> _What is required_
When you reach the records below, repeat each one exactly as written.

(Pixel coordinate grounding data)
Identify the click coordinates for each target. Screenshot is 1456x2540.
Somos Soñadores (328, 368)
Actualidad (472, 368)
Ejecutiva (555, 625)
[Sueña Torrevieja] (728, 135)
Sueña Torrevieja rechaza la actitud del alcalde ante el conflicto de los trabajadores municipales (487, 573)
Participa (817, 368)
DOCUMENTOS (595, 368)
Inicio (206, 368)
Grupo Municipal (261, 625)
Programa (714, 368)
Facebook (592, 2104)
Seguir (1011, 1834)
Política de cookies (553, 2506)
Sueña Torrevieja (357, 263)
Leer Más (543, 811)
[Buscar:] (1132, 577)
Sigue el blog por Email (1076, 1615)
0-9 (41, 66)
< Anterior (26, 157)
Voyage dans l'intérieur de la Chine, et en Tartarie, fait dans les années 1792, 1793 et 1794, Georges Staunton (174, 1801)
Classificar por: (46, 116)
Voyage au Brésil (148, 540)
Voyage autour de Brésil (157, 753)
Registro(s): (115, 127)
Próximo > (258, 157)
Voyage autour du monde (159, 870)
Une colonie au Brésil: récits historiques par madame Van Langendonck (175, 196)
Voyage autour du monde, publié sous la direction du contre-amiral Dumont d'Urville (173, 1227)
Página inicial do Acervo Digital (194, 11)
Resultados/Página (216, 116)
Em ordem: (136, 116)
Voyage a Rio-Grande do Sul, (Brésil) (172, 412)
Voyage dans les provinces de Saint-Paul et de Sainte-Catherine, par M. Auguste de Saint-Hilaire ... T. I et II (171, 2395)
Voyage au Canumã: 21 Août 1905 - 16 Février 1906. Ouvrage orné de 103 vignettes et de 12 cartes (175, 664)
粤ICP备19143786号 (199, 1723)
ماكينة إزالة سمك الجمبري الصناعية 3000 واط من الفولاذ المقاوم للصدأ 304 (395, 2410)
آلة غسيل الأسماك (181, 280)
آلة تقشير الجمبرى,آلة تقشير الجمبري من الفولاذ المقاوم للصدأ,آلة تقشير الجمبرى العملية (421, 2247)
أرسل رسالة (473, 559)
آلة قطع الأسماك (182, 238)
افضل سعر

> _Task answer_
Identify the click coordinates for each target. Screenshot is 1456x2540.
Somos Soñadores (328, 368)
Actualidad (472, 368)
Ejecutiva (555, 625)
[Sueña Torrevieja] (728, 135)
Sueña Torrevieja rechaza la actitud del alcalde ante el conflicto de los trabajadores municipales (487, 573)
Participa (817, 368)
DOCUMENTOS (595, 368)
Inicio (206, 368)
Grupo Municipal (261, 625)
Programa (714, 368)
Facebook (592, 2104)
Seguir (1011, 1834)
Política de cookies (553, 2506)
Sueña Torrevieja (357, 263)
Leer Más (543, 811)
[Buscar:] (1132, 577)
Sigue el blog por Email (1076, 1615)
0-9 (41, 66)
< Anterior (26, 157)
Voyage dans l'intérieur de la Chine, et en Tartarie, fait dans les années 1792, 1793 et 1794, Georges Staunton (174, 1801)
Classificar por: (46, 116)
Voyage au Brésil (148, 540)
Voyage autour de Brésil (157, 753)
Registro(s): (115, 127)
Próximo > (258, 157)
Voyage autour du monde (159, 870)
Une colonie au Brésil: récits historiques par madame Van Langendonck (175, 196)
Voyage autour du monde, publié sous la direction du contre-amiral Dumont d'Urville (173, 1227)
Página inicial do Acervo Digital (194, 11)
Resultados/Página (216, 116)
Em ordem: (136, 116)
Voyage a Rio-Grande do Sul, (Brésil) (172, 412)
Voyage dans les provinces de Saint-Paul et de Sainte-Catherine, par M. Auguste de Saint-Hilaire ... T. I et II (171, 2395)
Voyage au Canumã: 21 Août 1905 - 16 Février 1906. Ouvrage orné de 103 vignettes et de 12 cartes (175, 664)
粤ICP备19143786号 (199, 1723)
ماكينة إزالة سمك الجمبري الصناعية 3000 واط من الفولاذ المقاوم للصدأ 304 (395, 2410)
آلة غسيل الأسماك (181, 280)
آلة تقشير الجمبرى,آلة تقشير الجمبري من الفولاذ المقاوم للصدأ,آلة تقشير الجمبرى العملية (421, 2247)
أرسل رسالة (473, 559)
آلة قطع الأسماك (182, 238)
افضل سعر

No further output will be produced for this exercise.